- Study text

=== Section Start ===

Cultural Committee

The Cahuilla Band of Indians recognizes that Cahuilla culture defines tribal identity. The Cahuilla Cultural Committee seeks to teach, preserve and protect Cahuilla culture. The Committee recognizes that it has the solemn responsibility to work with elders and culture bearers to teach younger generations about Cahuilla culture.

Please Contact Us
for More Information

Phone | 951-763-5549
Address | 52701 CA Hwy 371 Anza, CA 92539
Email | [email protected]

Committee

The committee promotes and sponsors presentations of Cahuilla culture, history, traditional knowledge and lifeway. The committee has sponsored presentations of Cahuilla Bird Songs, stories, language, basket making and Native foods.

Cahuilla Basketry

Cahuilla women skillfully create beautiful baskets. More than this, these women imbue a part of their spirit into these baskets. Women elegantly illustrate their culture and lifeways in these baskets. Cahuilla woman were and are today skilled basket makers. They weave exquisite baskets from materials native to the mountains and deserts in which they live. These materials are gathered and include suul/deer grass, seily/juncus and selet/sumac. Some designs contain patterns or objects that have special meaning to the maker or tribal community. For example, the swastika can be a symbol for good luck and symbolize the circle of life, birth, growth, and death.  Also, the eagle, double arrow point, and figure 8 are prominent symbols and can signify good luck. Some designs have more apparent meanings such as snakes, people, plants, animals, mountains, stars, and lightning.  Other designs include aesthetically pleasing patterns. Today these baskets are prized expressions of culture cared for by Cahuilla families and in exhibits in many museums.

Hot Springs

The hot springs at the village of Paui has been used by the Mountain Cahuilla people since the beginning times. Paui means living water in the Cahuilla language.  For the Cahuilla the spring is a living entity, a source of life, healing, and power. The hot spring is a center for community life. The waters of the hot springs are used for healing as well as bathing. When the people wanted to do anything to a spring, clean a spring, they gave a food offering and prayed to the spirits of the spring. Springs were sources of great power and powerful spirit beings called Nukatem were found in the spring. Cahuilla medicine men could access this power by praying to the spring and going down into the spring. In the 1930’s the Indian Irrigation Service constructed a reservoir at the spring. To this day Cahuilla families continue to use the spring. The sacred nature of the springs requires that all who visit act with due care and respect.

=== Section End ===

(Dataset entries)
=== Section Start ===

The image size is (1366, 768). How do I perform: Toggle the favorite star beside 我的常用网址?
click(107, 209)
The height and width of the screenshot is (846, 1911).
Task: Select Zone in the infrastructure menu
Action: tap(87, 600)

=== Section End ===

- Task list
(1) According to the Cultural Committee page, what does Paui mean in the Cahuilla language?
(2) Write out the Cultural Committee page starting with "Please Contact Us" and going on through "and Native foods.", switching "presentations" to "programs" wherever it occurs.

- Answers for the exercise
(1) Paui means living water.

(2)
Please Contact Us
for More Information

Phone | 951-763-5549
Address | 52701 CA Hwy 371 Anza, CA 92539
Email | [email protected]

Committee

The committee promotes and sponsors programs of Cahuilla culture, history, traditional knowledge and lifeway. The committee has sponsored programs of Cahuilla Bird Songs, stories, language, basket making and Native foods.